Millennium: The End of the World and the Forging of Christendom, by Tom Holland
Millennia, like centuries, are artificial quantities, mathematical nothings. Medieval men may not have shared our obsession with marking the years in round numbers. But they had much the same desire to bring form and structure to a history that might otherwise be a mere jumble of events.
Chronicles traditionally began at the Creation. All history was a divinely ordained cycle concluding with the last trump. Men lived under the perpetual threat of extinction. Apocalyptic writers of the age were remarkably precise about how it would happen. There would be natural calamities, human catastrophes, plague and mass-murder. Antichrist would come to reign on earth. Then all would be extinguished by the Second Coming.
But when? The first millennium was a damp squib, rather like the second. Absolutely nothing happened. So far as we can discover, hardly any one thought it would. Millennarianism, in our sense of the word, began after the year 1000, not before. In 1009, the mad Caliph Hakim came to Jerusalem and destroyed the Christian Church of the Holy Sepulchre. This seemed a more promising sign of the end of time. Jerusalem was believed by the best authorities to be the place where the world would end. Hakim could easily pass for Antichrist.
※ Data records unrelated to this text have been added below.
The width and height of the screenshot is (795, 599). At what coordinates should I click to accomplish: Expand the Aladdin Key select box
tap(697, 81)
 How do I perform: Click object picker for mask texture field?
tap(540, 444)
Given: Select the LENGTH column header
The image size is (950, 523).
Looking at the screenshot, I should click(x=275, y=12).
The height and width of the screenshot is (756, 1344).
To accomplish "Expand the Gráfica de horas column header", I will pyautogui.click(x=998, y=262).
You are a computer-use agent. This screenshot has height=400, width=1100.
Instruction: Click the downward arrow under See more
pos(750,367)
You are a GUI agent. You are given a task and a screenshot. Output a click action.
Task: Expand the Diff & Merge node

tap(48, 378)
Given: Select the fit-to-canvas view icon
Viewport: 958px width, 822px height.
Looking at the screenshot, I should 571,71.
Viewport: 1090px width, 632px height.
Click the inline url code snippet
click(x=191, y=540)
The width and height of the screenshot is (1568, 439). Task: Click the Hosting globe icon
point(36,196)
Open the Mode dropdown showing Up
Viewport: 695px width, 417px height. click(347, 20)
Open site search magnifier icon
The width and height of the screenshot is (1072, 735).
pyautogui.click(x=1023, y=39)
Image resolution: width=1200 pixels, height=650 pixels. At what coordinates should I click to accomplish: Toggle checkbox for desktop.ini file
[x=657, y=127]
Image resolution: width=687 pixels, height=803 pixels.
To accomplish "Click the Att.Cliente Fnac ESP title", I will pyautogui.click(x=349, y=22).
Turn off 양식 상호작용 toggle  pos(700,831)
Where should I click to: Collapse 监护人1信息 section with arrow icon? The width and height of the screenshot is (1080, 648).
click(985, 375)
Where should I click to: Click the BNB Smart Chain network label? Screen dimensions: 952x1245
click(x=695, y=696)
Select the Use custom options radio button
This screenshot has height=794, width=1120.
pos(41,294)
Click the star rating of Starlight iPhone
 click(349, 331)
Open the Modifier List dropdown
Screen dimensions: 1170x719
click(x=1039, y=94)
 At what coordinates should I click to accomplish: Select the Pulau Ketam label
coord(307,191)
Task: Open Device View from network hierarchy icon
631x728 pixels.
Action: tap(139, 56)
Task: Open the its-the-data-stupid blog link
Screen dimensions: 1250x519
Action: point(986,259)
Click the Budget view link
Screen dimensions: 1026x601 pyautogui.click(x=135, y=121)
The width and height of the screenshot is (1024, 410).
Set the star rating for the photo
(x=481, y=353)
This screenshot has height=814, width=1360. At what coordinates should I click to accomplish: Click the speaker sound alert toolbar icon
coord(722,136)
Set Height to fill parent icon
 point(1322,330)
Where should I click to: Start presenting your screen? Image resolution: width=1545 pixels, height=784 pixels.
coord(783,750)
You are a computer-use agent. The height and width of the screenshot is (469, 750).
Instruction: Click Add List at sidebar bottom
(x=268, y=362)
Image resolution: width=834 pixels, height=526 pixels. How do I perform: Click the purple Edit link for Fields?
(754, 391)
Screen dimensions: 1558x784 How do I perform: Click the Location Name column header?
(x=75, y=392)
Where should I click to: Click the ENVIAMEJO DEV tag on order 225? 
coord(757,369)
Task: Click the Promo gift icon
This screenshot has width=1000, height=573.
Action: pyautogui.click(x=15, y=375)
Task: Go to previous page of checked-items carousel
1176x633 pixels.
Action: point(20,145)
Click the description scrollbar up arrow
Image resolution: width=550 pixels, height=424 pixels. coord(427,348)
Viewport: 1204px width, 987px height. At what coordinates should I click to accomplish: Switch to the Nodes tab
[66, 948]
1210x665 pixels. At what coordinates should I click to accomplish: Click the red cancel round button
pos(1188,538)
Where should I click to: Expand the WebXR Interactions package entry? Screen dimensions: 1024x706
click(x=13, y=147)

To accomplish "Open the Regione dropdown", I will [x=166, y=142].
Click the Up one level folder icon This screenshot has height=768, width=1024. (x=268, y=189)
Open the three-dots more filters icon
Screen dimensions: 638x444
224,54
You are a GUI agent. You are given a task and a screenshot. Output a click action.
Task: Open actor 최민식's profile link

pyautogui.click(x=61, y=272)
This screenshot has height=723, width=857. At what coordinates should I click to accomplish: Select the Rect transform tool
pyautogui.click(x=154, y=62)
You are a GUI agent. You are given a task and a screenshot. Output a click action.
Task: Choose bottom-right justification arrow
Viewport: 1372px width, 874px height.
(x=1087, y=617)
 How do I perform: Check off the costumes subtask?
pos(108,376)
A great tide of western Christians headed for the Holy City, expecting to die and ascend to Paradise as the trumpets sounded in their ears. Again, nothing happened. People started counting the years. 1033 would be the thousandth anniversary of the death of Christ. Surely, that would be the moment. Another flood of pilgrims. Another disappointment. But this time it was followed by a sense of fresh beginning, as men realised that God had not yet finished with them after all.